Data extract: Begin

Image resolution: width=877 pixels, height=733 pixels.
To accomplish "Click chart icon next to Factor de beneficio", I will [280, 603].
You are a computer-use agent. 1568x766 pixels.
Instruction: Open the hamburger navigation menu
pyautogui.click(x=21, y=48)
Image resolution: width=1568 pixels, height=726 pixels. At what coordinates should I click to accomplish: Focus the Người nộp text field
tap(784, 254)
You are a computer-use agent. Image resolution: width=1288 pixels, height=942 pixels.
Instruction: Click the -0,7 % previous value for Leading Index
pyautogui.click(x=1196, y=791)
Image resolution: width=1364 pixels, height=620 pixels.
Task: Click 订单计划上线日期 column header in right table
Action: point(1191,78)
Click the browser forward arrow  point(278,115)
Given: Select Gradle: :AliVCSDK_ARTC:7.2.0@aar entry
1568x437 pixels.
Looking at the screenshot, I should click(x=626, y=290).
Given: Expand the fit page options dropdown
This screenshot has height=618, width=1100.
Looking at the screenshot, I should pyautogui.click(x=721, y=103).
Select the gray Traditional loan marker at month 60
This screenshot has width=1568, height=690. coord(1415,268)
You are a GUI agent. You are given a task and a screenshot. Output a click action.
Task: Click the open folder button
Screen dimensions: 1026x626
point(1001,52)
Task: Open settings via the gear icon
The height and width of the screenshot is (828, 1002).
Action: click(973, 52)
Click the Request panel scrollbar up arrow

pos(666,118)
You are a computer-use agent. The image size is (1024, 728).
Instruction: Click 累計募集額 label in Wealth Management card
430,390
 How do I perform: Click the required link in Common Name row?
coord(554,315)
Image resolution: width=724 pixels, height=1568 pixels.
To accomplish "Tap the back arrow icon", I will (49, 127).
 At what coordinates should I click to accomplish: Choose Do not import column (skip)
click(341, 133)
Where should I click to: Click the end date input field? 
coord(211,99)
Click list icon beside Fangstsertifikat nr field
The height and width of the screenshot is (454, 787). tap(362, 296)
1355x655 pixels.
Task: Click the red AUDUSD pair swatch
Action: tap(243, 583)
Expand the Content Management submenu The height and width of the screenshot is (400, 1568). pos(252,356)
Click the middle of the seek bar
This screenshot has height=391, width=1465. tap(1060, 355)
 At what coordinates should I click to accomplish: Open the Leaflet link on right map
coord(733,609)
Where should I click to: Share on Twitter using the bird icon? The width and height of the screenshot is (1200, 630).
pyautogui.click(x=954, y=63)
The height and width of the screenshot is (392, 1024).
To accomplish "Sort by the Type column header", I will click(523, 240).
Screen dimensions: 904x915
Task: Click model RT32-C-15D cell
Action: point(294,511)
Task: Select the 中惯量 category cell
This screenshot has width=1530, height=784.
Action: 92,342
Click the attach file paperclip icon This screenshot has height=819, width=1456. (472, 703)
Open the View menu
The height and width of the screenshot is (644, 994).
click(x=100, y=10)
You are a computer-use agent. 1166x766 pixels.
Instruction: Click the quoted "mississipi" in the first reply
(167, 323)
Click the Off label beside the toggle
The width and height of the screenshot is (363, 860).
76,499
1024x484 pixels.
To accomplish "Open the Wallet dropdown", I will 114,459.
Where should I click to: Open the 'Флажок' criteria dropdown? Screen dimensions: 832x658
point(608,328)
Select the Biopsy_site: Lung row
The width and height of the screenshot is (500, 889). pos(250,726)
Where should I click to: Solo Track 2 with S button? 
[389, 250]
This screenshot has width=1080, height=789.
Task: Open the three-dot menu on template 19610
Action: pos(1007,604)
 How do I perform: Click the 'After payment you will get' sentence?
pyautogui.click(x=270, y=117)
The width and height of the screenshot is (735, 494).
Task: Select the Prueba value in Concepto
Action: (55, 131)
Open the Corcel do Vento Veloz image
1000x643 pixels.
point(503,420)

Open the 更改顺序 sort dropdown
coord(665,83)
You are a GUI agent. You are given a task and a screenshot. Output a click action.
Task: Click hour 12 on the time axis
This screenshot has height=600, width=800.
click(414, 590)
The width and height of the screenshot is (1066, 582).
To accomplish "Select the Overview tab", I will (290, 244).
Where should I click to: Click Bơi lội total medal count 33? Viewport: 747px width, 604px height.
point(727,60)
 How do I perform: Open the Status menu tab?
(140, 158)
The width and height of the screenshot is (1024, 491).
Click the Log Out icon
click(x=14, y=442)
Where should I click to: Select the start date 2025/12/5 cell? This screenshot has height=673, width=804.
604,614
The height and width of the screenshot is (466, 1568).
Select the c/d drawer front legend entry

Data extract: End

Task instructions. Print out every record, character for character.

Response to this exercise.
Image resolution: width=877 pixels, height=733 pixels.
To accomplish "Click chart icon next to Factor de beneficio", I will [280, 603].
You are a computer-use agent. 1568x766 pixels.
Instruction: Open the hamburger navigation menu
pyautogui.click(x=21, y=48)
Image resolution: width=1568 pixels, height=726 pixels. At what coordinates should I click to accomplish: Focus the Người nộp text field
tap(784, 254)
You are a computer-use agent. Image resolution: width=1288 pixels, height=942 pixels.
Instruction: Click the -0,7 % previous value for Leading Index
pyautogui.click(x=1196, y=791)
Image resolution: width=1364 pixels, height=620 pixels.
Task: Click 订单计划上线日期 column header in right table
Action: point(1191,78)
Click the browser forward arrow  point(278,115)
Given: Select Gradle: :AliVCSDK_ARTC:7.2.0@aar entry
1568x437 pixels.
Looking at the screenshot, I should click(x=626, y=290).
Given: Expand the fit page options dropdown
This screenshot has height=618, width=1100.
Looking at the screenshot, I should pyautogui.click(x=721, y=103).
Select the gray Traditional loan marker at month 60
This screenshot has width=1568, height=690. coord(1415,268)
You are a GUI agent. You are given a task and a screenshot. Output a click action.
Task: Click the open folder button
Screen dimensions: 1026x626
point(1001,52)
Task: Open settings via the gear icon
The height and width of the screenshot is (828, 1002).
Action: click(973, 52)
Click the Request panel scrollbar up arrow

pos(666,118)
You are a computer-use agent. The image size is (1024, 728).
Instruction: Click 累計募集額 label in Wealth Management card
430,390
 How do I perform: Click the required link in Common Name row?
coord(554,315)
Image resolution: width=724 pixels, height=1568 pixels.
To accomplish "Tap the back arrow icon", I will (49, 127).
 At what coordinates should I click to accomplish: Choose Do not import column (skip)
click(341, 133)
Where should I click to: Click the end date input field? 
coord(211,99)
Click list icon beside Fangstsertifikat nr field
The height and width of the screenshot is (454, 787). tap(362, 296)
1355x655 pixels.
Task: Click the red AUDUSD pair swatch
Action: tap(243, 583)
Expand the Content Management submenu The height and width of the screenshot is (400, 1568). pos(252,356)
Click the middle of the seek bar
This screenshot has height=391, width=1465. tap(1060, 355)
 At what coordinates should I click to accomplish: Open the Leaflet link on right map
coord(733,609)
Where should I click to: Share on Twitter using the bird icon? The width and height of the screenshot is (1200, 630).
pyautogui.click(x=954, y=63)
The height and width of the screenshot is (392, 1024).
To accomplish "Sort by the Type column header", I will click(523, 240).
Screen dimensions: 904x915
Task: Click model RT32-C-15D cell
Action: point(294,511)
Task: Select the 中惯量 category cell
This screenshot has width=1530, height=784.
Action: 92,342
Click the attach file paperclip icon This screenshot has height=819, width=1456. (472, 703)
Open the View menu
The height and width of the screenshot is (644, 994).
click(x=100, y=10)
You are a computer-use agent. 1166x766 pixels.
Instruction: Click the quoted "mississipi" in the first reply
(167, 323)
Click the Off label beside the toggle
The width and height of the screenshot is (363, 860).
76,499
1024x484 pixels.
To accomplish "Open the Wallet dropdown", I will 114,459.
Where should I click to: Open the 'Флажок' criteria dropdown? Screen dimensions: 832x658
point(608,328)
Select the Biopsy_site: Lung row
The width and height of the screenshot is (500, 889). pos(250,726)
Where should I click to: Solo Track 2 with S button? 
[389, 250]
This screenshot has width=1080, height=789.
Task: Open the three-dot menu on template 19610
Action: pos(1007,604)
 How do I perform: Click the 'After payment you will get' sentence?
pyautogui.click(x=270, y=117)
The width and height of the screenshot is (735, 494).
Task: Select the Prueba value in Concepto
Action: (55, 131)
Open the Corcel do Vento Veloz image
1000x643 pixels.
point(503,420)

Open the 更改顺序 sort dropdown
coord(665,83)
You are a GUI agent. You are given a task and a screenshot. Output a click action.
Task: Click hour 12 on the time axis
This screenshot has height=600, width=800.
click(414, 590)
The width and height of the screenshot is (1066, 582).
To accomplish "Select the Overview tab", I will (290, 244).
Where should I click to: Click Bơi lội total medal count 33? Viewport: 747px width, 604px height.
point(727,60)
 How do I perform: Open the Status menu tab?
(140, 158)
The width and height of the screenshot is (1024, 491).
Click the Log Out icon
click(x=14, y=442)
Where should I click to: Select the start date 2025/12/5 cell? This screenshot has height=673, width=804.
604,614
The height and width of the screenshot is (466, 1568).
Select the c/d drawer front legend entry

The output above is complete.